Good luck in your own simple living quest. Above all, pursue happiness and not more stuff.

Tammy lives in a 400 sq. ft. apartment with her partner, while dreaming of building a tiny home. If you want to learn more about Tammy, read RowdyKittens.

7 Responses to “Downsized and Debt-Free”

  1. betsyNo Gravatar says:

    tammy,

    i LOVE your story!! i can see i am going to love this new journal too! i have been downsizing for several years now, but i still have stuff that will be gone by the end of the year!! i am also a huge fan of dee williams, jay shafer, peter king (in vermont) and the whole tiny house movement. i can’t believe how much information is out there now and it’s a blessing for me. i will retire in about 4 years, but by the end of this year, i will be totally debt-free. that will only leave me with rent, utilities and groceries. this will allow me to stash away the money i never could save because of all the ‘stuff’ i always thought i needed (and had to pay for!!). i will live with no credit or credit cards. i will use my debit card for any and all purchases (mostly for the purpose of building my tiny house)…this means if i don’t have the CASH, i don’t need it OR want it!! when it’s all said and done, i plan to leave my last day of work with only ONE footlocker full of lifetime treasures (as MOST all my real treasures are in my mind!). technology has helped greatly with my downsizing, as i can now almost fit my laptop with all my documents & hundreds of photos, into my back pocket. i noticed your above photo of the honda fit. that is my next car too…in which i will load my footlocker. the honda fit has many nice features i love as it all folds down flat inside so, if necessary, i can sleep in it while searching for the land in which i will build my tiny house. thanks for the tips and i hope to continue following your progress as i smoothly downsize into my new and exciting ‘small’ world :-) betsy

  2. Tammy "RowdyKittens"No Gravatar says:

    Betsy – thank you for leaving a comment. Being debt-free and downsized has been an incredible process for us. Living in 400 square feet is awesome, but we still have a lot of stuff to donate before we build our tiny home. Donating our kitten tower, chair and other big items won’t be hard. But I’m wondering where to store all my bulk food in the tiny house. LOL. :)

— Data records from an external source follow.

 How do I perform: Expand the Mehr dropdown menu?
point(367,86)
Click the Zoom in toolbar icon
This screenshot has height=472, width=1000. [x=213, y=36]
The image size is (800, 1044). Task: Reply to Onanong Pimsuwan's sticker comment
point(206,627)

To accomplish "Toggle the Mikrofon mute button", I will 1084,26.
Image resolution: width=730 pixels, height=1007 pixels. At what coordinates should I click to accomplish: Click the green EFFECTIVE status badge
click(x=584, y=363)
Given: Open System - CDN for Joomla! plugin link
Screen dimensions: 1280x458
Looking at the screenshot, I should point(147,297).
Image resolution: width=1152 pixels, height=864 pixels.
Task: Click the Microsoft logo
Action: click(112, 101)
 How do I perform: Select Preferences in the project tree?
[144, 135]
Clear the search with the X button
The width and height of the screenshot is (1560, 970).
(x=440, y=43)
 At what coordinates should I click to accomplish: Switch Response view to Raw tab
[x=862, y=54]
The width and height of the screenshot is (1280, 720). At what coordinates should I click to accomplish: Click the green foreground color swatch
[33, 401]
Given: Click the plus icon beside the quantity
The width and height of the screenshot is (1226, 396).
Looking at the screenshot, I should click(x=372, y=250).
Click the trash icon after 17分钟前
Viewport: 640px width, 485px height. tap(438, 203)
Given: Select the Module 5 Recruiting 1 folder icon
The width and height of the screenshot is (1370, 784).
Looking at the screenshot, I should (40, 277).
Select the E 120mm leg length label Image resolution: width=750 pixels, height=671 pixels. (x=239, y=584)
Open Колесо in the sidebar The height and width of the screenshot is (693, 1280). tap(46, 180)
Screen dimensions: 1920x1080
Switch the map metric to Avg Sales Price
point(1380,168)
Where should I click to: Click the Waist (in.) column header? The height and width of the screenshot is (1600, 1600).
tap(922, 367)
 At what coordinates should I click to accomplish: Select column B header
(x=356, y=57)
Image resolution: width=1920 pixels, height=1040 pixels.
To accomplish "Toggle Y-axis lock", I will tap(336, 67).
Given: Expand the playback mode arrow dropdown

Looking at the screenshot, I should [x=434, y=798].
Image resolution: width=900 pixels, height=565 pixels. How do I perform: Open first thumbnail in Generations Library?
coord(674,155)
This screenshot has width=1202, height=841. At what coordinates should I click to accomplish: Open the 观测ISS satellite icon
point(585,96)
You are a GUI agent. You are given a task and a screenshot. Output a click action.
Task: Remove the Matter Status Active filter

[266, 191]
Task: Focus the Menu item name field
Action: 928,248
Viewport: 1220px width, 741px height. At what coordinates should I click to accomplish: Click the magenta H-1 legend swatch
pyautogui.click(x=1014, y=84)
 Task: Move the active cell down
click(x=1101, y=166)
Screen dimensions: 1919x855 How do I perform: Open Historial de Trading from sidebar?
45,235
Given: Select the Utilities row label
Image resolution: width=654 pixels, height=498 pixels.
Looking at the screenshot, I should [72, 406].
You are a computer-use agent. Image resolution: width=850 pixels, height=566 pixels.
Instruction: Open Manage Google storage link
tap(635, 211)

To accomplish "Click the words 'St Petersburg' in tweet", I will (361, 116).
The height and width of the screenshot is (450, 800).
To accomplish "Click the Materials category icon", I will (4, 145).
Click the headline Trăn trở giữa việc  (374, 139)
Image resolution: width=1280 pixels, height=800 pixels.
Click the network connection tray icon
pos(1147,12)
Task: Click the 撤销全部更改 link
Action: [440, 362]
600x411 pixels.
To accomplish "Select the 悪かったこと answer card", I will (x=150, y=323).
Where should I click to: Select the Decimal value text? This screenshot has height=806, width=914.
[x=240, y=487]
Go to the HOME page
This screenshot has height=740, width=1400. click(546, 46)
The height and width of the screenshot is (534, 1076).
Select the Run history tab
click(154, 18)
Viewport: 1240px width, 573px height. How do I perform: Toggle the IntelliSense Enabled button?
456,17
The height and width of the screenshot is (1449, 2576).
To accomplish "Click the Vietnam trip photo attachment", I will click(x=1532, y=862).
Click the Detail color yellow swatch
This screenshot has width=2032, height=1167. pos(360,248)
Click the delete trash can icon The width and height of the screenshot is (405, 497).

    I loved driving the Honda Fit; it has a lot of storage space and gets excellent gas millage. So it should serve you well in your travels. :)

    Thanks for reading the Small Living Journal! I wish you all the best Betsy. :) Good luck on finding land to build your tiny home.

  3. PamNo Gravatar says:

    I’m really enjoying reading about small houses. We live in a 900 sq ft house with 6 adults (myself, husband, grown son & daughter, my handicapped brother and 87 yr old mother). I feel we fit into a small house catagory. I will have to say keeping the clutter down is a constant refinement. The benefits though are great. With the falling economy we don’t even feel the effects. We have been cutting back on expenses for years and are nearly debt free. We own our property and house and cabinet shop on our property. It is truly stress free financially.

  4. John AndersenNo Gravatar says:

    This truly resonates with my deepest convictions.

    Redefining normal is the key to incredible insights and a richer life.

    Thanks for sharing.

  5. MichelleNo Gravatar says:

    You completely inspire me! Did you build your own 400 square foot building, or have it built? My husband and I are really thinking about doing this!!! Love your post, thank you!

  6. [...] beginning of 2008, Logan and I sat down and made some big commitments and we followed through with our goals of living a smaller, debt free life. For us the key to staying on track was writing down our goals and checking back in every few [...]

  7. habikaNo Gravatar says:

    We live in a 900 sq ft house with 6 adults (myself, husband, grown son & daughter, my handicapped brother and 87 yr old mother). I feel we fit into a small house catagory. I will have to say keeping the clutter down is a constant refinement. The benefits though are great. With the falling economy we don’t even feel the effects. We have been cutting back on expenses for years and are nearly debt free. We own our property and house and cabinet shop on our property. It is truly stress free financially.